Hiernach stand der Antrag der Verteidigung, der ersichtlich ernstlich darauf gerichtet war, zu klären, ob die den Angeklagten erheblich belastenden Aussagen der Zeugen ██ und von ████████ Glauben verdienen, mindestens mittelbar im engen Zusammenhang mit der zur Entscheidung stehenden Sache wegen Meineids. Dass durch den verfahrenswidrigen Beschluss der Strafkammer die Verteidigung in einem wesentlichen Punkte beschränkt worden ist (§ 338 Nr. 8 StPO), bedarf keiner weiteren Darlegung.

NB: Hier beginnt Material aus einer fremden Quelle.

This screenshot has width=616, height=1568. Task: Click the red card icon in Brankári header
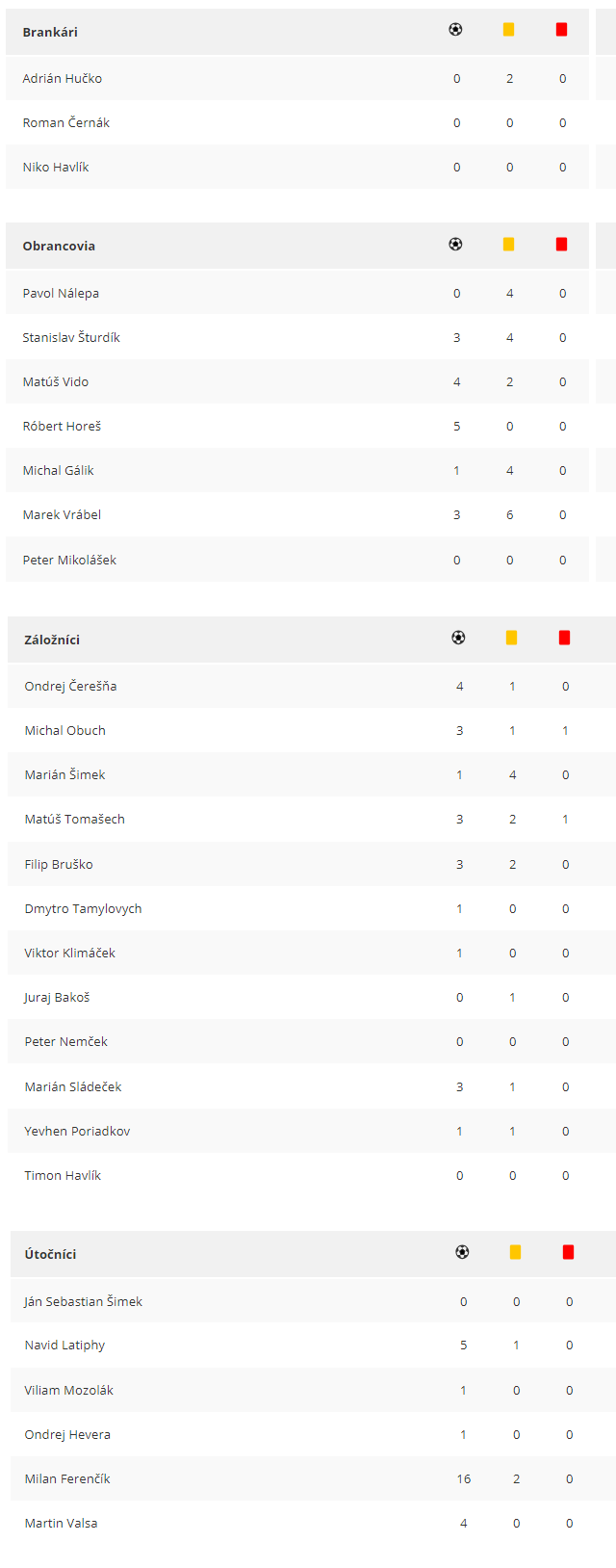561,30
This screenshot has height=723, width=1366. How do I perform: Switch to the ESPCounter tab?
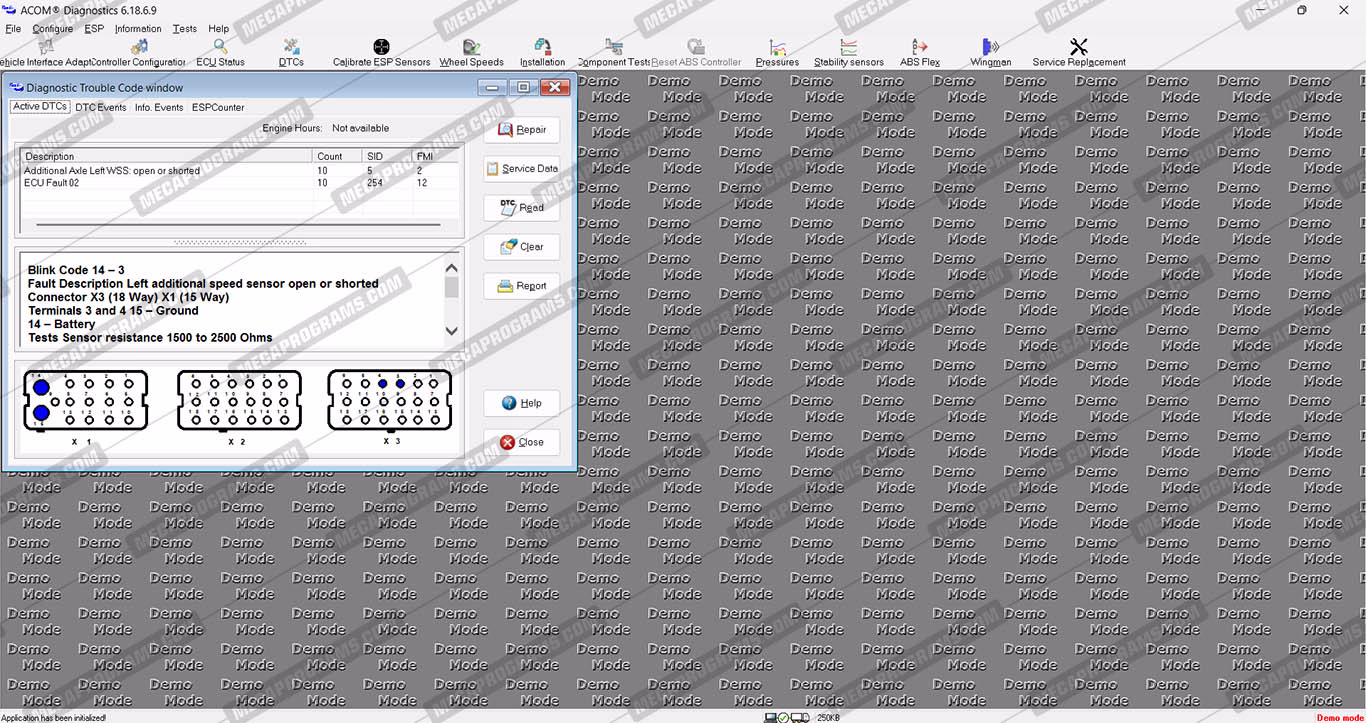click(218, 107)
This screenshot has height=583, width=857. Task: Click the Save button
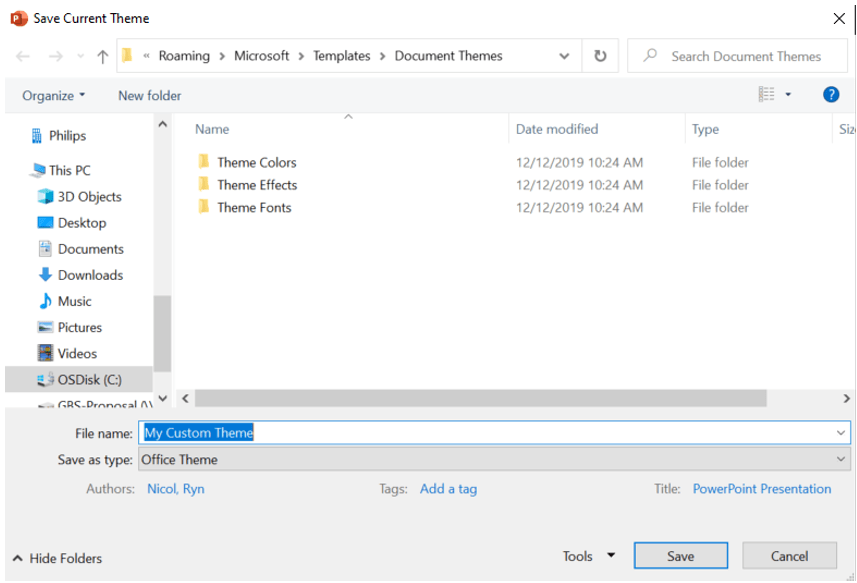(x=680, y=557)
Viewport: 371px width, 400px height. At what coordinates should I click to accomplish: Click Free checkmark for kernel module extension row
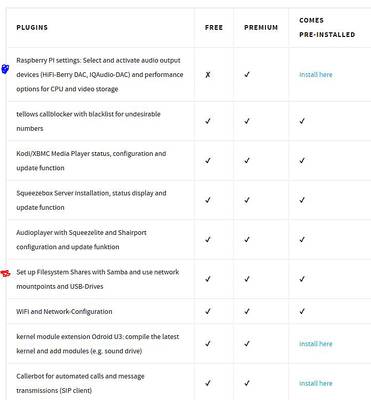coord(208,343)
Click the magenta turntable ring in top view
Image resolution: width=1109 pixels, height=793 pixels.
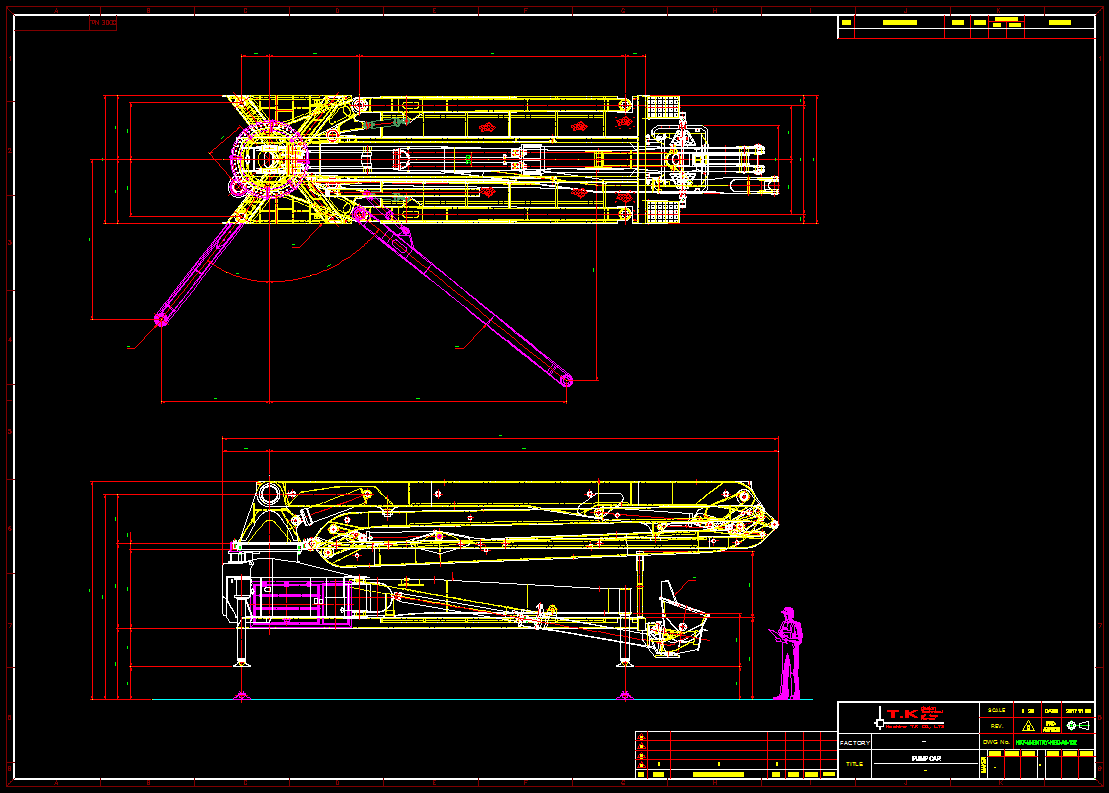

Das angefochtene Urteil ist daher samt den Feststellungen aufzuheben und die Sache zur neuen Verhandlung und Entscheidung an das Landgericht zurückzuverweisen.

Die übrigen Verfahrensrügen und die Sachbeschwerde konnten keinen Erfolg haben; sie enthalten im Wesentlichen nur unzulässige Angriffe gegen die Beweiswürdigung des Landgerichts.

Nicht gerügt ist, dass nach dem Entscheidungssatz des angefochtenen Urteils der Beschwerdeführer zu einer Gefängnisstrafe von zwei Monaten verurteilt worden ist, während in den Urteilsgründen eine solche von acht Wochen als angemessen und ausreichend bezeichnet wird. Nach der Sitzungsniederschrift ist zwar der Urteilssatz ebenfalls dahin verkündet worden, dass der Angeklagte zu der Gefängnisstrafe von zwei Monaten verurteilt wird. Der Senat kann jedoch nicht zweifelsfrei feststellen, ob die verkündete Strafe von zwei Monaten oder die in den Urteilsgründen angegebene Strafe von acht Wochen Gefängnis dem Ergebnis der Beratung entspricht. Hätte die Strafkammer bei der Beratung die Festsetzung einer Gefängnisstrafe von zwei Monaten beschlossen, so würde es sich bei der abweichenden Angabe in den Urteilsgründen nur um ein Schreibversehen handeln, das von dem Landgericht nachträglich zu berichtigen wäre. Sollte dagegen nach dem Ergebnis der Beratung eine Gefängnisstrafe nur in der Höhe von acht Wochen ausgesprochen werden, so würde das neu erkennende Gericht im Falle der wiederholten Verurteilung des Beschwerdeführers nach dem Verbot der Schlechterstellung des Angeklagten (§ 358 Abs. 2 StPO) auf keine höhere Strafe als acht Wochen Gefängnis erkennen dürfen.

Kommt das Landgericht in der neuen Verhandlung wiederum zur Verurteilung des Beschwerdeführers, so wird es auch zu prüfen haben, ob dem bisher noch nicht bestraften Angeklagten nach § 23 StGB n.F. Strafaussetzung zur Bewährung bewilligt werden kann.